For me, the priority in my workflow is being nomadic, nimble and flexible. I have a top of the line MacBook Pro and a 30” Cinema Display but I do 80% of my professional work on my iPad. I wanted to be able to share, view and edit my photos wherever I am.

So, given the way I work and want to work, I am absolutely thrilled with Mylio. I always used referenced photos in Aperture on an external drive but did not keep an organized folder structure at the Finder level. For me, the transparency of having my Mylio folders mimic my Finder folders and vice versa, with changes syncing immediately, is wonderful. And finally I can label or keyword or edit an image when I’m away from my studio and have the changes sync everywhere.
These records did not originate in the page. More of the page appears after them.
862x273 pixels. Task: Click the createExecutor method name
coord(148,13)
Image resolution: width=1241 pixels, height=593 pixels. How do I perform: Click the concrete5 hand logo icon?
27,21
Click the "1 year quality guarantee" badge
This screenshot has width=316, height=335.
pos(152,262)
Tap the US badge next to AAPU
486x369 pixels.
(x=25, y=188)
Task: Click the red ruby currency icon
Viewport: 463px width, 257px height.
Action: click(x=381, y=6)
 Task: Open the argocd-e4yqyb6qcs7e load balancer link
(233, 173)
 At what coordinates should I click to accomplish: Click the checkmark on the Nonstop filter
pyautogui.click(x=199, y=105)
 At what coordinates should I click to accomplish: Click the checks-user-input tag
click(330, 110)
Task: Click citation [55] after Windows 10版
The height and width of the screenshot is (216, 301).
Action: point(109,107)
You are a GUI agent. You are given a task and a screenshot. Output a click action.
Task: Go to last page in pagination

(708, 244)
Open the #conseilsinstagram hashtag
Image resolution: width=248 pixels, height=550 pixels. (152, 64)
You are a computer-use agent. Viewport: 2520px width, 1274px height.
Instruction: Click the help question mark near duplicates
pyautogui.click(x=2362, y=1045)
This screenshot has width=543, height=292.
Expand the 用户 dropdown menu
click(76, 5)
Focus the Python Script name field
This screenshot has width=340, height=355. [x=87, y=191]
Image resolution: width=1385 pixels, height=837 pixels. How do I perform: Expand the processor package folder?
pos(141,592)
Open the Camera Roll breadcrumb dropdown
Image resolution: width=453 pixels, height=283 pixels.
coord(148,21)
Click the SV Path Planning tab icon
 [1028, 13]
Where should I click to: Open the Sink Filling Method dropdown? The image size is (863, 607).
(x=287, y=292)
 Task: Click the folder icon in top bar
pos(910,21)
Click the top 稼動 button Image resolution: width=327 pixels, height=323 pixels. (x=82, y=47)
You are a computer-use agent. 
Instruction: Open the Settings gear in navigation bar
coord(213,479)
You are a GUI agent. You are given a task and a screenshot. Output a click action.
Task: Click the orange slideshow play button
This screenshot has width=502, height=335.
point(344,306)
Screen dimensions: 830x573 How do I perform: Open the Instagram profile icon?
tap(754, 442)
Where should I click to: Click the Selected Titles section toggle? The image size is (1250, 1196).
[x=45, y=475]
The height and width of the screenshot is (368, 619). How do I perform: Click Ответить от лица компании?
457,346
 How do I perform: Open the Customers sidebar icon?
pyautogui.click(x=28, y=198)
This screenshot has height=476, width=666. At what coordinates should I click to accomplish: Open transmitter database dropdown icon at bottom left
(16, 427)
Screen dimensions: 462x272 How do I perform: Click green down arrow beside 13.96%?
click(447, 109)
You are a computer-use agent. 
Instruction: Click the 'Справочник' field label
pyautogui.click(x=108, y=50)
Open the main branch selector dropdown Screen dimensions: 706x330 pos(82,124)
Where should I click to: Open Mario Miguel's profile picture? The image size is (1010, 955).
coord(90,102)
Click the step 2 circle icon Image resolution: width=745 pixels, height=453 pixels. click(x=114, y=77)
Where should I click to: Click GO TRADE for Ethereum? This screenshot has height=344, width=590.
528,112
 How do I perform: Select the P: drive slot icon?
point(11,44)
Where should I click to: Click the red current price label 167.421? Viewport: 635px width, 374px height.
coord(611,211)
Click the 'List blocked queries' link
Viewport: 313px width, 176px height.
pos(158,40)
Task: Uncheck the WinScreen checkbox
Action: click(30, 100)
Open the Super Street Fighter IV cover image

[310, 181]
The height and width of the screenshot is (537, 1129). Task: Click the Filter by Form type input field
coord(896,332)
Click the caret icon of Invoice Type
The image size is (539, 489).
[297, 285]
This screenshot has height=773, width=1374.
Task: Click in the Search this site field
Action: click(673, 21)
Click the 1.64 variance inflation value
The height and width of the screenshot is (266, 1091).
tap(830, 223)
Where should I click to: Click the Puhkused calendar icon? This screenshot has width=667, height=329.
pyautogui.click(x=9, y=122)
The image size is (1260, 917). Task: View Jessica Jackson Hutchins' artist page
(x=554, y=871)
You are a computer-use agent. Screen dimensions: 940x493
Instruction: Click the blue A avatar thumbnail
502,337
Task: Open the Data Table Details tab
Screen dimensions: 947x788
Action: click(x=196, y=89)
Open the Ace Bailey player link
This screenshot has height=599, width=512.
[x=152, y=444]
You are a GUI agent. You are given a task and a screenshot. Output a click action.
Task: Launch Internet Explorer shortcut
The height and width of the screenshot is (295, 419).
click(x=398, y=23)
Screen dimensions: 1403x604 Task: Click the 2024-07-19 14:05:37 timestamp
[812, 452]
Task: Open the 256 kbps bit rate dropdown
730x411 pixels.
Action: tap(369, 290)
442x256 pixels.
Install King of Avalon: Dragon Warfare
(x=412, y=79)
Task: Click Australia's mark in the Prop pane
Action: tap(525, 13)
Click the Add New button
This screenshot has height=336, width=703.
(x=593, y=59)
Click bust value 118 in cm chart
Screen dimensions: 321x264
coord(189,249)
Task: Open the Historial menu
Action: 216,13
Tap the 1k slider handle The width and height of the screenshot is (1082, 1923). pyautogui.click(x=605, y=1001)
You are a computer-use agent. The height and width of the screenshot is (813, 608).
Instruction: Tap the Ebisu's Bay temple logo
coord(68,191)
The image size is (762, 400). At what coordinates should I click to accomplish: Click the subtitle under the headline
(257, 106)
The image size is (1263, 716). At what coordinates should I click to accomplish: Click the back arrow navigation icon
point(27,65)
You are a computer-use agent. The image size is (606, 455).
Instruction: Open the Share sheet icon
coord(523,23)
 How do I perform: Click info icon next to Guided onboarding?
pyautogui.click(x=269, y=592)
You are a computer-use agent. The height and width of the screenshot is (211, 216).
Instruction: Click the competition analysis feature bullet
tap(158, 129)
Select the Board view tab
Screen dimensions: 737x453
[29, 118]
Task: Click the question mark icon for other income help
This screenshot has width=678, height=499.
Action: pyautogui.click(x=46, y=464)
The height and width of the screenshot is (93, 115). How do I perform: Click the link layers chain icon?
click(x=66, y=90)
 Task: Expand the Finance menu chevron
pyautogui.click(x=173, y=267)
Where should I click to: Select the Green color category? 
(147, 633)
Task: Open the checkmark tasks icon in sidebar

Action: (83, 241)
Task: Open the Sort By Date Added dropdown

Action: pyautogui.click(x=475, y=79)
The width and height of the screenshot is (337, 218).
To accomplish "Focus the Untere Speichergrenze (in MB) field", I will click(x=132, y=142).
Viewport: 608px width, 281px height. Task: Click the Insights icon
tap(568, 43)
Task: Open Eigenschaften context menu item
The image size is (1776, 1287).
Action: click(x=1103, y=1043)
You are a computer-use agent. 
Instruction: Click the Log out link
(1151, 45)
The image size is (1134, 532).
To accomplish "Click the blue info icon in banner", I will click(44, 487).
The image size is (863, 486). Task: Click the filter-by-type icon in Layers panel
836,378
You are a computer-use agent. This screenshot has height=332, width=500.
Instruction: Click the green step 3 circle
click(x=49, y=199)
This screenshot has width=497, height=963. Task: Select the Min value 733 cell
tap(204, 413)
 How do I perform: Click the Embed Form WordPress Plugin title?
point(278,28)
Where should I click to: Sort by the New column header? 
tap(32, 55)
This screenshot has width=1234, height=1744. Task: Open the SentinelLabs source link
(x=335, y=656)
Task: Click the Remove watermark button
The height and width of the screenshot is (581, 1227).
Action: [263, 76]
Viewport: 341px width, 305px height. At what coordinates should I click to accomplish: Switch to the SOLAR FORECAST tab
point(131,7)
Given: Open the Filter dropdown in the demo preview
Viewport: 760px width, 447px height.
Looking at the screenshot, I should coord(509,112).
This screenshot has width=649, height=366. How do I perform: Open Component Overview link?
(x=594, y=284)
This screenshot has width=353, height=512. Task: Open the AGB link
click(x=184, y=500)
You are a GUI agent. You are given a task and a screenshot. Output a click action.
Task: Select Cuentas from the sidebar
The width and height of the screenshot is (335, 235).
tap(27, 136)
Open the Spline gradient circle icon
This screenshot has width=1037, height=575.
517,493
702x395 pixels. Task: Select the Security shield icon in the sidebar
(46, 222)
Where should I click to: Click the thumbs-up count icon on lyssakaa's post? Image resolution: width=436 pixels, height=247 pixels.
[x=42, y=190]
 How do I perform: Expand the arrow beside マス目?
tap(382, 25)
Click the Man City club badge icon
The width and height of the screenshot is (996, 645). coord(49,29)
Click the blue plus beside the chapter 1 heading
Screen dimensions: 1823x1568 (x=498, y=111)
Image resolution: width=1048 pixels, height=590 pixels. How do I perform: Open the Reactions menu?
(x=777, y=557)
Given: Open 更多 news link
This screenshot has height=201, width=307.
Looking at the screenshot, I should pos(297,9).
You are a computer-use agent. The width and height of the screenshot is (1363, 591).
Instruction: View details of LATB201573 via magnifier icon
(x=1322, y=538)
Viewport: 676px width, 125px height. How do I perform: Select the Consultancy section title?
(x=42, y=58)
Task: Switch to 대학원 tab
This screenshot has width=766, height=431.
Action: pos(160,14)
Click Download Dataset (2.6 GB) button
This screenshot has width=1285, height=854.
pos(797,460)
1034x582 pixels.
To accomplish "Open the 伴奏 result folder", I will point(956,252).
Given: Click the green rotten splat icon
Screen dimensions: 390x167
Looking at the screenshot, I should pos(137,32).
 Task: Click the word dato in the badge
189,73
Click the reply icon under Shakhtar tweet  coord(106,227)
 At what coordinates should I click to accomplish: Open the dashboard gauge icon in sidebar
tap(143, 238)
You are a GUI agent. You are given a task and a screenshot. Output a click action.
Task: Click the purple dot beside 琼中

I’m still exploring Mylio’s features and I am reading Jordan Ayer’s Official Guide to Mylio. Again, for me, I find having a written reference helps with my knowledge building. And I haven’t taken any steps to decide which images I store originals of in the Mylio cloud.

I tested out Mylio this week by developing an album and exporting images for a presentation at a museum on my work. Using Mylio for this purpose was a delight. 

For me, the only limitation I’ve encountered in Mylio is that external editing in Photoshop is a little clunky. I duplicate the image and locate it in the finder using Mylio, then edit and save that image copy in Photoshop. At least with this process is that it’s crystal clear that I’m editing a copy of the image and I won’t inadvertently overwrite my original file. And the Lightroom, which is a “tray” which can hold images for adding to an album or labeling, etc, doesn’t sync between devices. The editing isn’t as robust as Aperture, of course, but it is adequate for most of my needs. 

Mylio isn’t for everyone but it fits the way I work and has helped me have an accessible and organized image library which is a joy to use.

A P.S. about Photos: Having my lecture resources in Photos and using iCloud means that I can easily edit my class lectures (which I present on my iPad) or can show a student a reference image when I’m in class. I bought Joseph’s excellent videos explaining the features of Photos and while the interface has its limitations, it’s adequate for now and I’m looking forward to plugins and other improvements. 

 

 

freediverx's picture
by freediverx
July 24, 2015 - 1:15am

Sorry if this sounds harsh, but this looks more like an alternative to Photos than a replacement for Aperture. It claims to support the user’s album and file architecture but the sample screen shows only a simplistic, single-paned tiled interface with no sign of a folder navigation tree. No mention of non-destructive editing and the built-in editing tools appear to be bare bones. The GUI appears generic across platforms, more Google-like rather than native to OS X This suggests an Adobe-like disdain for native app design and development. Again in Adobe fashion, it’s a subscription service rather than a software purchase. And all this from an unknown company no known track record.

After suffering from Apple’s abandonment of Aperture, you’ll forgive me if I appear less than eager to entrust a lifetime of photos to a new company that has yet to demonstrate anything remotely impressive.